TLDR
- Oracle delivers Q3 FY26 earnings on March 10 following market close
- Analyst consensus projects EPS of $1.71 (+16.3% YoY) alongside revenue reaching ~$16.92 billion (+20% YoY)
- OCI revenue surged 68% during Q2 FY26, while management projects 77% full-year FY26 expansion
- Remaining performance obligations reached $523 billion in Q2, climbing 438% year-over-year
- ORCL shares have declined over 20% YTD; Deutsche Bank adjusted its price target downward from $375 to $300
Oracle approaches Tuesday’s Q3 FY26 earnings announcement under intense scrutiny. Shares have tumbled more than 20% since the year began, trading approximately 50% beneath their September 2024 high point. As results emerge after the closing bell on March 10, market participants are zeroing in on three specific metrics.
Analyst estimates point to adjusted EPS of $1.71, representing 16.3% year-over-year expansion. Revenue projections center around $16.92 billion, translating to approximately 20% growth. During the previous quarter, Oracle fell short of revenue expectations, delivering $16.06 billion — a 14.2% year-on-year increase that missed consensus.
Oracle stands as the first major data and analytics software provider releasing results this earnings season. Investors lack comparative peer benchmarks heading into the report.
Oracle Cloud Infrastructure: The Number Everyone’s Watching
OCI represents the core driver behind Oracle’s expansion narrative at present. Revenue growth has maintained an accelerating trajectory across multiple consecutive quarters — 49% in Q3 FY25, 52% in Q4, 55% in Q1 FY26, followed by 68% in Q2 FY26.
Management forecasts OCI will expand approximately 77% throughout the complete fiscal year, delivering roughly $18 billion in revenue. Looking further ahead, Oracle targets $144 billion in total cloud revenue by fiscal 2030.
These projections carry substantial weight. They explain why most analysts maintain confidence in the stock despite this year’s downturn.
Oracle’s remaining performance obligations — representing contracted future revenue — totaled $523 billion in Q2 FY26, soaring 438% year-over-year. This backlog demonstrates robust demand for cloud and AI infrastructure agreements.
The Q3 RPO metric will receive intense attention. Any deceleration in this figure could trigger investor concern.
Capital Spending Raises Eyebrows
The flipside of Oracle’s expansion narrative involves the expense. Oracle anticipates spending approximately $50 billion in capital expenditures throughout fiscal 2026.

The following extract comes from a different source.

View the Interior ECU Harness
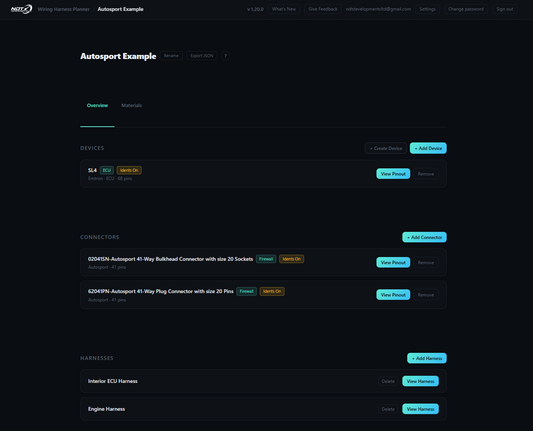The image size is (533, 431). (x=420, y=381)
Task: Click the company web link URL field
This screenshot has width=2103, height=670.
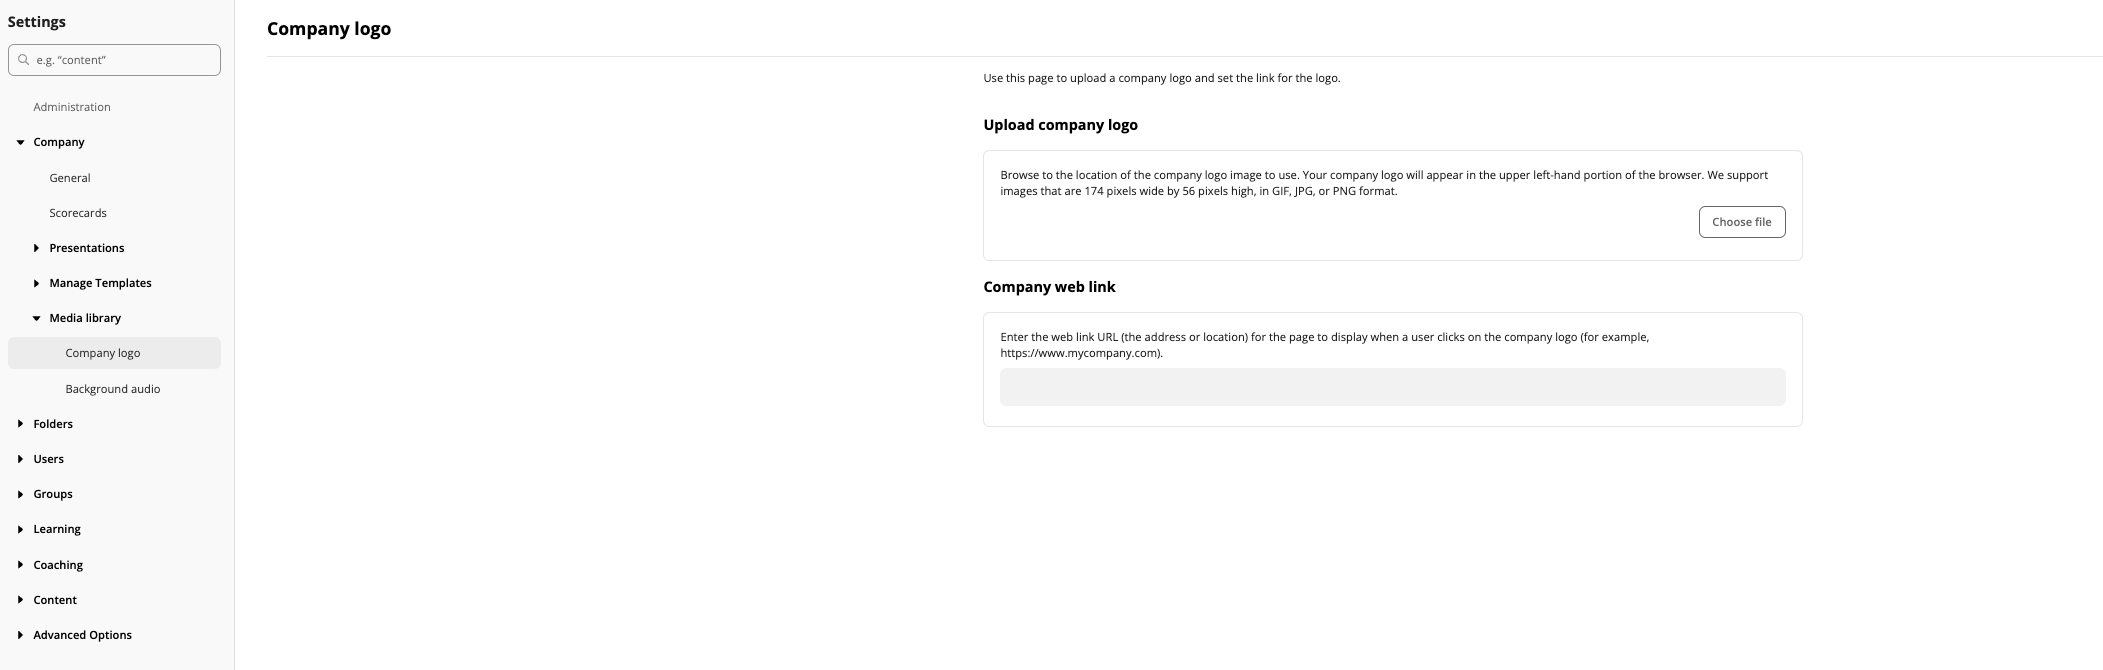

Future operating lease commitments have also ballooned to roughly $248 billion as of last November — substantially exceeding cloud competitors Microsoft and Amazon. This represents considerable financial obligation for an organization still expanding its infrastructure foundation.
Consequently, Oracle’s trailing free cash flow has shifted into negative territory, despite operating cash flow remaining above $22 billion. Investors will examine capex guidance meticulously for indications of either deceleration — or acceleration.
Deutsche Bank analyst Brad Zelnick reduced his price target on ORCL from $375 to $300 on Monday, while maintaining his Buy rating. He highlighted concerns surrounding cash burn tied to Oracle’s AI infrastructure expansion, while identifying two encouraging developments: Oracle’s successful unsecured investment grade bond offering in February, alongside OpenAI securing a $110 billion private funding round.
Broader Wall Street sentiment maintains a Strong Buy rating — 25 Buys, 6 Holds across the past three months. The average price target stands at $270.14, suggesting approximately 76.6% upside from present levels.
Oracle announces results following market close on March 10.